## Source material
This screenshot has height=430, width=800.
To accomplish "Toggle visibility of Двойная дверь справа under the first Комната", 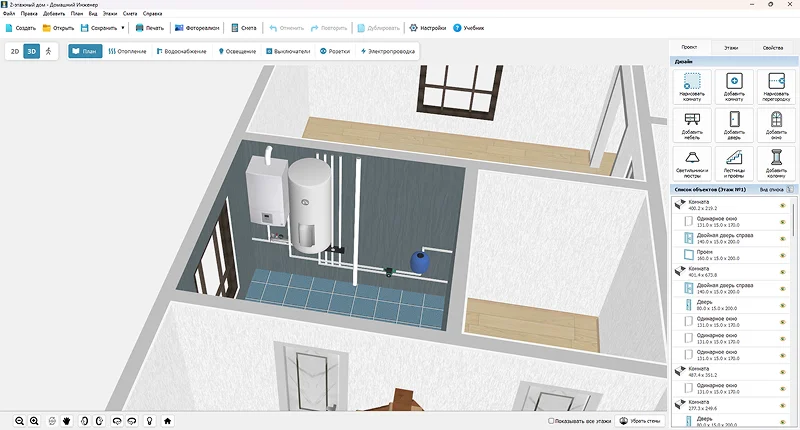I will (x=782, y=237).
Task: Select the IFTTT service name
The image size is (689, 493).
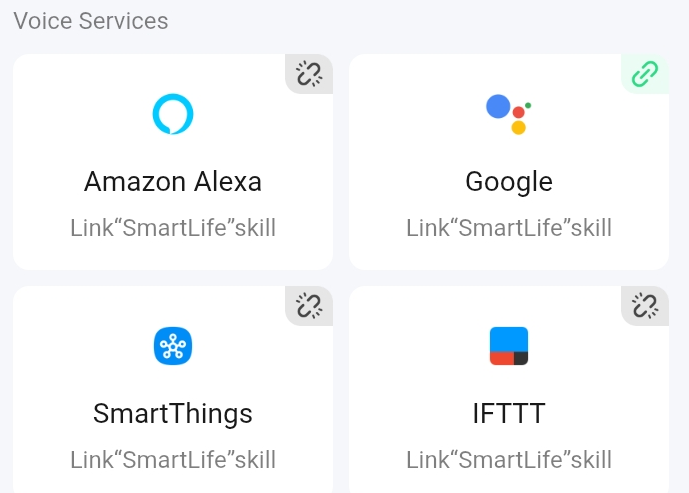Action: [x=509, y=414]
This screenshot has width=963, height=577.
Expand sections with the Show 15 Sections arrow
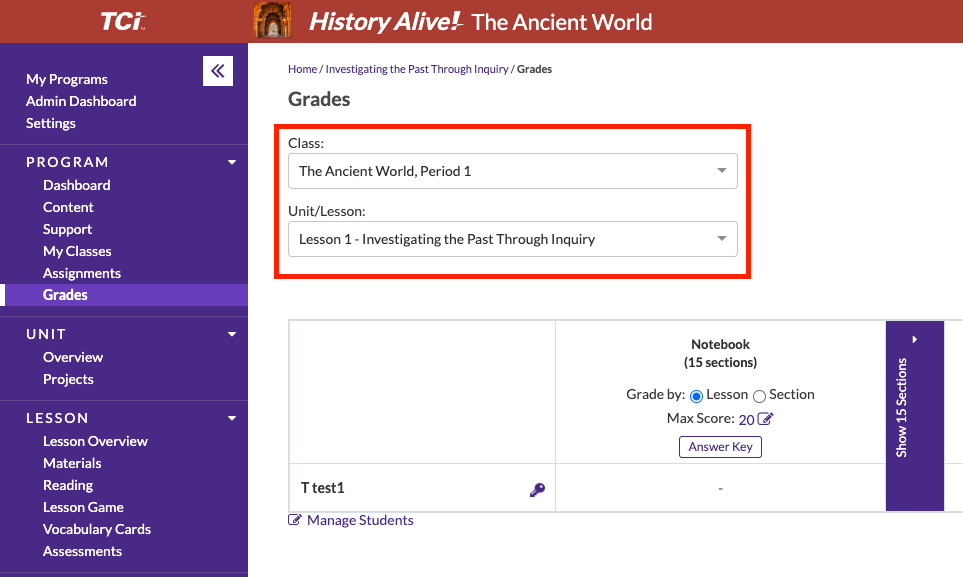click(914, 340)
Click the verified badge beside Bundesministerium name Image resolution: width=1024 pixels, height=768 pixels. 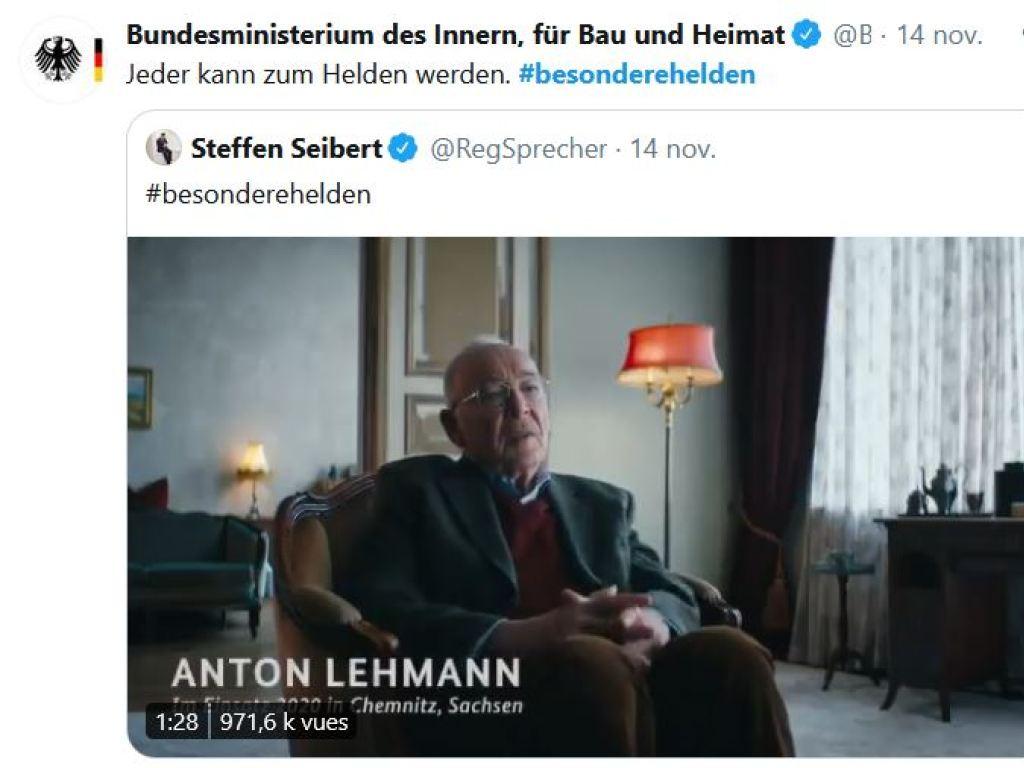tap(807, 34)
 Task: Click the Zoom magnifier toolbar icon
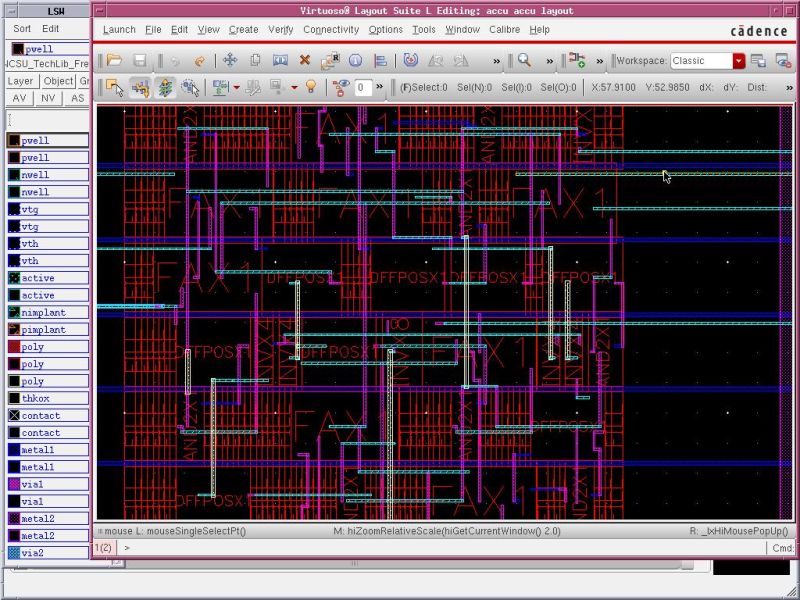pyautogui.click(x=522, y=62)
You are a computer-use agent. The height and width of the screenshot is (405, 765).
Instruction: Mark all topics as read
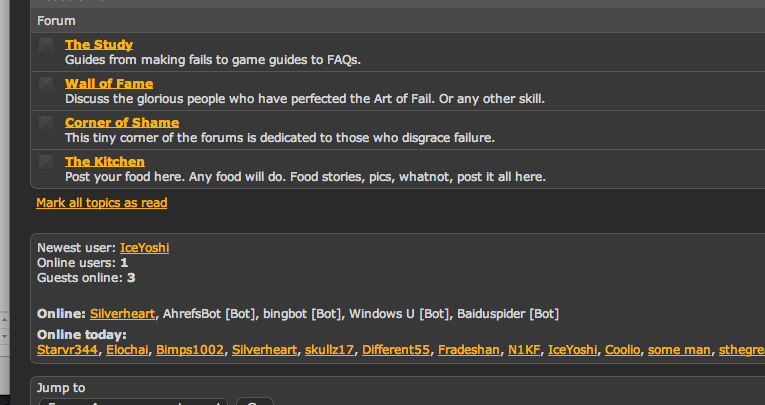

## Problem requirements
Reproduce each line of the material that mentions "This".

## Exercise answer
This screenshot has height=430, width=800.
This screenshot has width=963, height=577.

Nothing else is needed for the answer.